Analysis of the Boosted Higgs Boson in the bb Decay Channel Using the ATLAS Detector at CERN

Abstract

The study of the Higgs boson at high transverse momentum (pT) offers a powerful probe for the exploration of potential new physics beyond the Standard Model. This thesis contributes to an inclusive, boosted H->bb analysis conducted by the ATLAS Collaboration at CERN, using data from Run 2 and part of Run 3, corresponding to an integrated luminosity of 300 fb^(-1). The objective is to measure the signal strength in inclusive, fiducial, and differential pT regions, aiming to identify possible deviations from the predicted Standard Model values. Improving the uncertainties of the results in comparison to the previous published analysis using only Run 2 data, is of great importance. The work presented in this thesis, mainly focuses on four tasks. First, the b-tagging efficiency is investigated using Monte Carlo samples. The optimal tagging algorithm, which is based on transformer neural networks, is selected.
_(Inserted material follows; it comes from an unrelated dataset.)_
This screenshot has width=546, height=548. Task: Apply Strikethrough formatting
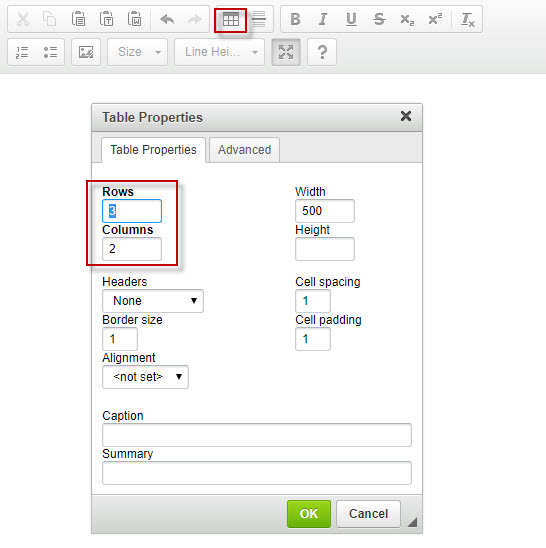[x=379, y=19]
Then, a method using the relative transverse momentum of muons to the jet axis, as a potential discriminant quantity in order to evaluate the bb content of the QCD background before and after flavour tagging, is developed. The results prove that indeed this quantity (muon pTrel), is appropriate for our goal. Furthermore, crucial for the signal extraction strengths, is the resolution of the mass distribution plots on Monte Carlo samples. Hence a detailed study of the resolution across different Working Points of b tagging and across two different methods of object reconstruction (PFlow and mass after regression -bJR), is performed. One important factor that deteriorates the resolution is the energy lost by muons produced in semileptonic b decays. To mitigate this effect, the Muon-In-Jet correction is developed and applied. Two methods were considered and the optimum using Variable Radius (VR) jets is selected. An optimization, regarding the muon pT cut was conducted and the correction rates between data and Monte Carlo were tested. Based on the results, the correction is applied only in the subleading signal region. Finally, statistical fits were performed on 10 fb^(-1) of 2022 data, before and after the correction. The μZ signal strength was extracted, and a 15% reduction in its statistical uncertainty was observed. Similar fits are performed to different pT bins and to additional datasets from other years.